Companies are failing to accurately reflect the scale and extent of their environmental impacts, a new report from the United Nations Environment Programme (UNEP) has found. In the case of greenhouse gas emissions, only 9 out of 108 (8 per cent) surveyed companies have established reduction targets in accordance with the science-based target of limiting global warming to 2 degrees Celsius – the central goal of the upcoming United Nations Climate Change Conference (COP21) in Paris, December 2015. Launched today at the Reporting 3.0 Conference in Berlin, Germany, the report, Raising the Bar – Advancing Environmental Disclosure in Sustainability Reporting, calls on companies to do more to address the environmental and social impacts of their operations, as required in the 2030 Agenda for Sustainable Development.
UNEP’s analysis of 108 company sustainability reports found that they typically disclose data on four key areas:
- Greenhouse Gas Emissions (reported by 95 per cent of surveyed companies);
- Energy (83 per cent);
- Water (81 per cent);
- Materials/Waste (75 per cent).
However, the quality of these reports is insufficient to represent the full impacts of a company’s use of resources and materials on the environment and on communities.
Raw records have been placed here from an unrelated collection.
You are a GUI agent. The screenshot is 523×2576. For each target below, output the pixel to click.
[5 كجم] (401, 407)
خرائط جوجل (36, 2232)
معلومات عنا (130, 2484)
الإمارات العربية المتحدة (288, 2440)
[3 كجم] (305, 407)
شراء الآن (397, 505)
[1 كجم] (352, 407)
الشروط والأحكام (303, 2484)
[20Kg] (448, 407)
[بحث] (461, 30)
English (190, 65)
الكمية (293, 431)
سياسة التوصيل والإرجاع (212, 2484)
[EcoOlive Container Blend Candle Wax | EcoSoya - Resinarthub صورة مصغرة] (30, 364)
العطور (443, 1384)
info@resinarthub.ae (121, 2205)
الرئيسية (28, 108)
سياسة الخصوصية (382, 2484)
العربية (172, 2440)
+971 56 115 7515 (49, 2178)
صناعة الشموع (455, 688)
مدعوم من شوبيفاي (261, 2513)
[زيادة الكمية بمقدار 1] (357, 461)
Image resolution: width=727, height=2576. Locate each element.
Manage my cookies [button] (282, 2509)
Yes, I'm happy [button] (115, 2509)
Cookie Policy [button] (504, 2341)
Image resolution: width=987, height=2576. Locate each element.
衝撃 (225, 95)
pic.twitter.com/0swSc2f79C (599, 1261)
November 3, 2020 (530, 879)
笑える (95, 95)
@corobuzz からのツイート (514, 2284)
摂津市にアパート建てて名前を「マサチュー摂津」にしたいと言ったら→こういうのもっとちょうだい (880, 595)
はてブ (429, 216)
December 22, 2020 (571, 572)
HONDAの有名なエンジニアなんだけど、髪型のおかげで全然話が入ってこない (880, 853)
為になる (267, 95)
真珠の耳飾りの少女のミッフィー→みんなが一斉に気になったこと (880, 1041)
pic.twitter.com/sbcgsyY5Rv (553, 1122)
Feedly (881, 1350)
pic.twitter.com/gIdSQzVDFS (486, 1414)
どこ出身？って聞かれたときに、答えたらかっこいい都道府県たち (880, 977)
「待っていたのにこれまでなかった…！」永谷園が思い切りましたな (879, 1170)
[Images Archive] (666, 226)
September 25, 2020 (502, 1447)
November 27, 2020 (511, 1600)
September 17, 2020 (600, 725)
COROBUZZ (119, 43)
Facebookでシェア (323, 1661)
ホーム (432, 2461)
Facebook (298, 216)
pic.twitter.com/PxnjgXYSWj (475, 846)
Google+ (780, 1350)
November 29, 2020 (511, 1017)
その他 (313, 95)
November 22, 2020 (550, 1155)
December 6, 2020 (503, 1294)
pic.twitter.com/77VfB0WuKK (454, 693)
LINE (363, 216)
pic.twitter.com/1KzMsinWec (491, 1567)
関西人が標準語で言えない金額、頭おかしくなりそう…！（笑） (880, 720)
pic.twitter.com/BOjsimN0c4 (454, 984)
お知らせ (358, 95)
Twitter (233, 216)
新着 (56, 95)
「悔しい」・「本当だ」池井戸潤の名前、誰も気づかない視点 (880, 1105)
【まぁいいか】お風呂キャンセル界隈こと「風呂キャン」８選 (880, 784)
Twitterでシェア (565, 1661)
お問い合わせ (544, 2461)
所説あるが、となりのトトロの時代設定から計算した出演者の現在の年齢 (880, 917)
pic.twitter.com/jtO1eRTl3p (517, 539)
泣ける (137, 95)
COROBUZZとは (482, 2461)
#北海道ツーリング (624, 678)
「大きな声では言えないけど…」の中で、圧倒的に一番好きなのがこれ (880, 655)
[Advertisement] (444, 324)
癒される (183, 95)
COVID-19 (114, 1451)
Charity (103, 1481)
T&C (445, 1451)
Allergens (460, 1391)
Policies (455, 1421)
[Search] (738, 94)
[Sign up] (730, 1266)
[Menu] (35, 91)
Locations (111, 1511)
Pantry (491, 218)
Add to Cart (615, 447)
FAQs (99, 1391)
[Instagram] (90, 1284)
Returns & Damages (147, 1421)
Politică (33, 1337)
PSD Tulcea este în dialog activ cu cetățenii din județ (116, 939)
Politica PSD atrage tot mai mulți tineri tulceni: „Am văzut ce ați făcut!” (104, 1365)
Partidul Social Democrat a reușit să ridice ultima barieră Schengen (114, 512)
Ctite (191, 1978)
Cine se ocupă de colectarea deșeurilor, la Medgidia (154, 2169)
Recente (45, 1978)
Such information would improve corporate decision-making and add value to businesses in the short and long terms.
“Corporate sustainability reporting needs to be rapidly elevated from focusing on incremental, isolated improvements to corporate environmental impacts,” said Arab Hoballah, Chief of UNEP’s Sustainable Cities and Lifestyles Branch. “It should instead serve to catalyze business operations along value chains to achieve the kind of transformative change necessary to accomplish the Sustainable Development Goals and objectives by 2030. This is precisely what is needed to encourage countries and companies to act effectively at their respective levels.”
The report urges more action and accountability, especially when addressing water and resources use, which may also unlock other possible emissions sources in value chains. It also calls for companies to set sustainability goals based on science-based targets.
According to the report, the key challenges in quality sustainability reporting are:
- The need for harmonizing and strengthening of materiality determination, and assurance methodologies.
- The need for greater collaborative reporting, through more engagement with upstream value chains (e.g. suppliers) and downstream stakeholders, to transform sustainability reporting from the current one-way, broadcast-type format to a more multi-directional, dynamic, ongoing exchange with all relevant stakeholders.
- An alarming under-use of the sustainability context principle – placing performance of a company in the context of the limits and demands on environmental or social resources.
Brigitte Burnett, Head of Sustainability at Nedbank, one of the companies surveyed in the research, said: “Nedbank’s Fair Share 2030 strategy – and how we report on it – considers the impact of our lending practices within the broader socio-economic and environmental operating context. We believe this approach aligns with Global Reporting Initiative’s (GRI) Sustainability Context Principle, as spotlighted in UNEP’s Raising the Bar report.
“We find that a context-based approach to strategy development greatly enhances our ability to identify innovative funding opportunities and new markets. Through this, we are able to align the interests of our business with our clients and society at large, thereby helping to create a thriving future for all.”
The report also identifies four key stakeholder constituencies with the largest influence over the quality of sustainability reporting:
- Long-term investors;
- Stock exchanges;
- Governments;
- Companies collaborating with their value chains.
“Investors rely on robust, accurate, contextualized and comparable information on company sustainability performance,” said Ole Buhl, Head of Environment, Social & Governance at Arbejdsmarkedets Tillægspension (ATP). “The UNEP Raising the Bar report demonstrates the distance still needed to travel before sustainability reporting fits the bill on all these fronts.
“Investors have a wide diversity of disclosure needs to inform their decisions that are currently met only sporadically, so we are eager for reporting that more consistently and comprehensively meets investor and stakeholder needs.”
Civil society and non-governmental organizations , although not part of the research, are recognized as those stakeholders who can strongly influence the quality of corporate-level sustainability reporting.
Gine Zwart, Senior Policy Advisor at Oxfam Novib, said, “This report shows the importance of raising the bar on corporate sustainability reporting. It is in the best interests of companies to make these reports meet high standards of consistent quality that cover material issues core to the business and its stakeholders.
“For organizations like Oxfam, this is also an essential requirement to come to collaboration between companies and civil society organization to reach the sustainable outcomes we all want to see.”